> _Dataset entries_:
BEGIN
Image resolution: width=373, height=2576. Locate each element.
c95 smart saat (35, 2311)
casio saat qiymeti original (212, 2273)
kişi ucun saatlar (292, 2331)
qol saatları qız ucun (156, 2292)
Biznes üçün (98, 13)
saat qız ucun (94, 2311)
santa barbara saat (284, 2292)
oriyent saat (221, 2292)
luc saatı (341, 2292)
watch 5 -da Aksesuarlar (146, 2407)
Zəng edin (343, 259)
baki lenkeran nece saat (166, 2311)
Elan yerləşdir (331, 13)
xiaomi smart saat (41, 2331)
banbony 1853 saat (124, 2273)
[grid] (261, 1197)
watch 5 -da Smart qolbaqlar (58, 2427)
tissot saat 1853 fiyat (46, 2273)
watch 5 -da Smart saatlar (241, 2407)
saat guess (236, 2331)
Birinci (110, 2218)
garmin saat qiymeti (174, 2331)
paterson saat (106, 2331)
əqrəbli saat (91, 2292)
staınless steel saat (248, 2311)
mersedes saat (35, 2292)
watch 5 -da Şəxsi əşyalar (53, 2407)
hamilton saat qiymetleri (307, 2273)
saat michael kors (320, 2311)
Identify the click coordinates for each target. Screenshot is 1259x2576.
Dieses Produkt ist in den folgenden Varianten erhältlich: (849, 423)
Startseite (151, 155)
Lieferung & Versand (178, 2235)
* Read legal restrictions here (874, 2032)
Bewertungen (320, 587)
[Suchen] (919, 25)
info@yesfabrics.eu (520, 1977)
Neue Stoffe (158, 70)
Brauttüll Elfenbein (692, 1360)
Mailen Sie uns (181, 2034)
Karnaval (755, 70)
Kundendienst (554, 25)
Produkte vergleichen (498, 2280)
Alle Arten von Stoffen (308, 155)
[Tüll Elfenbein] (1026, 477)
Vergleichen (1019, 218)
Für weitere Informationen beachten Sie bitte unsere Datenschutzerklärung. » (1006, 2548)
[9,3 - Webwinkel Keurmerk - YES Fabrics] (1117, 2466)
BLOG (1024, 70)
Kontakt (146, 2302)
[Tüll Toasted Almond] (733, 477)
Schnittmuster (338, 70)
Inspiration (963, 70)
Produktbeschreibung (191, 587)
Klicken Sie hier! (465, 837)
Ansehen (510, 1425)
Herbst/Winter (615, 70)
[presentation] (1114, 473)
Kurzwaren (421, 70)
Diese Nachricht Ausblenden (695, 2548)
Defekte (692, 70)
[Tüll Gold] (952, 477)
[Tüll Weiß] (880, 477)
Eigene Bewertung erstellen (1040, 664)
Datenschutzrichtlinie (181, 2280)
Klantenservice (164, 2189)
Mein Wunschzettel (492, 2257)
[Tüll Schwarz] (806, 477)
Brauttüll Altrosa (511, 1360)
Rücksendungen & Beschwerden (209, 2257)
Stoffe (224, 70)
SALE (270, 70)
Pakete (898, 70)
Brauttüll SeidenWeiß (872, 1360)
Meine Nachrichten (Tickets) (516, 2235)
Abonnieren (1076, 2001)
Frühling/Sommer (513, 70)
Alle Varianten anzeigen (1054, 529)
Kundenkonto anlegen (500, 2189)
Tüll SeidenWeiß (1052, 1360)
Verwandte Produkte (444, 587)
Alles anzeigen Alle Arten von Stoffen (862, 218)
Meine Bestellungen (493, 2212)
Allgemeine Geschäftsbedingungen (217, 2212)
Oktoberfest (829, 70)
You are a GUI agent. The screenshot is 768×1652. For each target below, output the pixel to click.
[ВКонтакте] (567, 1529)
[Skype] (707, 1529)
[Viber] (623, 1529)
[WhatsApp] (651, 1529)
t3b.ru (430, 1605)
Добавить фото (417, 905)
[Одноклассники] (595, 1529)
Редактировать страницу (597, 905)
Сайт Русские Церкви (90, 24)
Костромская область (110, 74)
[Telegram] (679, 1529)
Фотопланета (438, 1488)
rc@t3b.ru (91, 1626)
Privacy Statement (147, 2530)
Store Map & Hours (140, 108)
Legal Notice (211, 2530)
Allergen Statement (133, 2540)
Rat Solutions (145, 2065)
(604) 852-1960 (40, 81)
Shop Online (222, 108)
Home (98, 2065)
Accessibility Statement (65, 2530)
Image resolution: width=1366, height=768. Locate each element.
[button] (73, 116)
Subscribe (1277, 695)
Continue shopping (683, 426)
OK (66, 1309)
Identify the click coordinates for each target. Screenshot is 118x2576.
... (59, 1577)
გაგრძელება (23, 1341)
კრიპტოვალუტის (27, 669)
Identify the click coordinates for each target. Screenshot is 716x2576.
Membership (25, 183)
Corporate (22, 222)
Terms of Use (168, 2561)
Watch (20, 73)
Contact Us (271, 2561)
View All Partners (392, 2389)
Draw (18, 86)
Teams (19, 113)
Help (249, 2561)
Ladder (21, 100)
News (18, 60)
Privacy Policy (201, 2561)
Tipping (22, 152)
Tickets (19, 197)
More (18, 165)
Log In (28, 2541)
END
> _Required work_: Please give back every line of the listing exactly as it stands.

> _Exercise output_:
Image resolution: width=373, height=2576. Locate each element.
c95 smart saat (35, 2311)
casio saat qiymeti original (212, 2273)
kişi ucun saatlar (292, 2331)
qol saatları qız ucun (156, 2292)
Biznes üçün (98, 13)
saat qız ucun (94, 2311)
santa barbara saat (284, 2292)
oriyent saat (221, 2292)
luc saatı (341, 2292)
watch 5 -da Aksesuarlar (146, 2407)
Zəng edin (343, 259)
baki lenkeran nece saat (166, 2311)
Elan yerləşdir (331, 13)
xiaomi smart saat (41, 2331)
banbony 1853 saat (124, 2273)
[grid] (261, 1197)
watch 5 -da Smart qolbaqlar (58, 2427)
tissot saat 1853 fiyat (46, 2273)
watch 5 -da Smart saatlar (241, 2407)
saat guess (236, 2331)
Birinci (110, 2218)
garmin saat qiymeti (174, 2331)
paterson saat (106, 2331)
əqrəbli saat (91, 2292)
staınless steel saat (248, 2311)
mersedes saat (35, 2292)
watch 5 -da Şəxsi əşyalar (53, 2407)
hamilton saat qiymetleri (307, 2273)
saat michael kors (320, 2311)
Identify the click coordinates for each target. Screenshot is 1259x2576.
Dieses Produkt ist in den folgenden Varianten erhältlich: (849, 423)
Startseite (151, 155)
Lieferung & Versand (178, 2235)
* Read legal restrictions here (874, 2032)
Bewertungen (320, 587)
[Suchen] (919, 25)
info@yesfabrics.eu (520, 1977)
Neue Stoffe (158, 70)
Brauttüll Elfenbein (692, 1360)
Mailen Sie uns (181, 2034)
Karnaval (755, 70)
Kundendienst (554, 25)
Produkte vergleichen (498, 2280)
Alle Arten von Stoffen (308, 155)
[Tüll Elfenbein] (1026, 477)
Vergleichen (1019, 218)
Für weitere Informationen beachten Sie bitte unsere Datenschutzerklärung. » (1006, 2548)
[9,3 - Webwinkel Keurmerk - YES Fabrics] (1117, 2466)
BLOG (1024, 70)
Kontakt (146, 2302)
[Tüll Toasted Almond] (733, 477)
Schnittmuster (338, 70)
Inspiration (963, 70)
Produktbeschreibung (191, 587)
Klicken Sie hier! (465, 837)
Ansehen (510, 1425)
Herbst/Winter (615, 70)
[presentation] (1114, 473)
Kurzwaren (421, 70)
Diese Nachricht Ausblenden (695, 2548)
Defekte (692, 70)
[Tüll Gold] (952, 477)
[Tüll Weiß] (880, 477)
Eigene Bewertung erstellen (1040, 664)
Datenschutzrichtlinie (181, 2280)
Klantenservice (164, 2189)
Mein Wunschzettel (492, 2257)
[Tüll Schwarz] (806, 477)
Brauttüll Altrosa (511, 1360)
Rücksendungen & Beschwerden (209, 2257)
Stoffe (224, 70)
SALE (270, 70)
Pakete (898, 70)
Brauttüll SeidenWeiß (872, 1360)
Meine Nachrichten (Tickets) (516, 2235)
Abonnieren (1076, 2001)
Frühling/Sommer (513, 70)
Alle Varianten anzeigen (1054, 529)
Kundenkonto anlegen (500, 2189)
Tüll SeidenWeiß (1052, 1360)
Verwandte Produkte (444, 587)
Alles anzeigen Alle Arten von Stoffen (862, 218)
Meine Bestellungen (493, 2212)
Allgemeine Geschäftsbedingungen (217, 2212)
Oktoberfest (829, 70)
You are a GUI agent. The screenshot is 768×1652. For each target below, output the pixel to click.
[ВКонтакте] (567, 1529)
[Skype] (707, 1529)
[Viber] (623, 1529)
[WhatsApp] (651, 1529)
t3b.ru (430, 1605)
Добавить фото (417, 905)
[Одноклассники] (595, 1529)
Редактировать страницу (597, 905)
Сайт Русские Церкви (90, 24)
Костромская область (110, 74)
[Telegram] (679, 1529)
Фотопланета (438, 1488)
rc@t3b.ru (91, 1626)
Privacy Statement (147, 2530)
Store Map & Hours (140, 108)
Legal Notice (211, 2530)
Allergen Statement (133, 2540)
Rat Solutions (145, 2065)
(604) 852-1960 (40, 81)
Shop Online (222, 108)
Home (98, 2065)
Accessibility Statement (65, 2530)
Image resolution: width=1366, height=768. Locate each element.
[button] (73, 116)
Subscribe (1277, 695)
Continue shopping (683, 426)
OK (66, 1309)
Identify the click coordinates for each target. Screenshot is 118x2576.
... (59, 1577)
გაგრძელება (23, 1341)
კრიპტოვალუტის (27, 669)
Identify the click coordinates for each target. Screenshot is 716x2576.
Membership (25, 183)
Corporate (22, 222)
Terms of Use (168, 2561)
Watch (20, 73)
Contact Us (271, 2561)
View All Partners (392, 2389)
Draw (18, 86)
Teams (19, 113)
Help (249, 2561)
Ladder (21, 100)
News (18, 60)
Privacy Policy (201, 2561)
Tipping (22, 152)
Tickets (19, 197)
More (18, 165)
Log In (28, 2541)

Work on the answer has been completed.